■ Required action:
The goal is to restate all of the records below word for word.

#### Material to process

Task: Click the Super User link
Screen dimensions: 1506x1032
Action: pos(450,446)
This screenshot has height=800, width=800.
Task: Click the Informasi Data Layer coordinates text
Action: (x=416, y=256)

########

■ Task response:
Task: Click the Super User link
Screen dimensions: 1506x1032
Action: pos(450,446)
This screenshot has height=800, width=800.
Task: Click the Informasi Data Layer coordinates text
Action: (x=416, y=256)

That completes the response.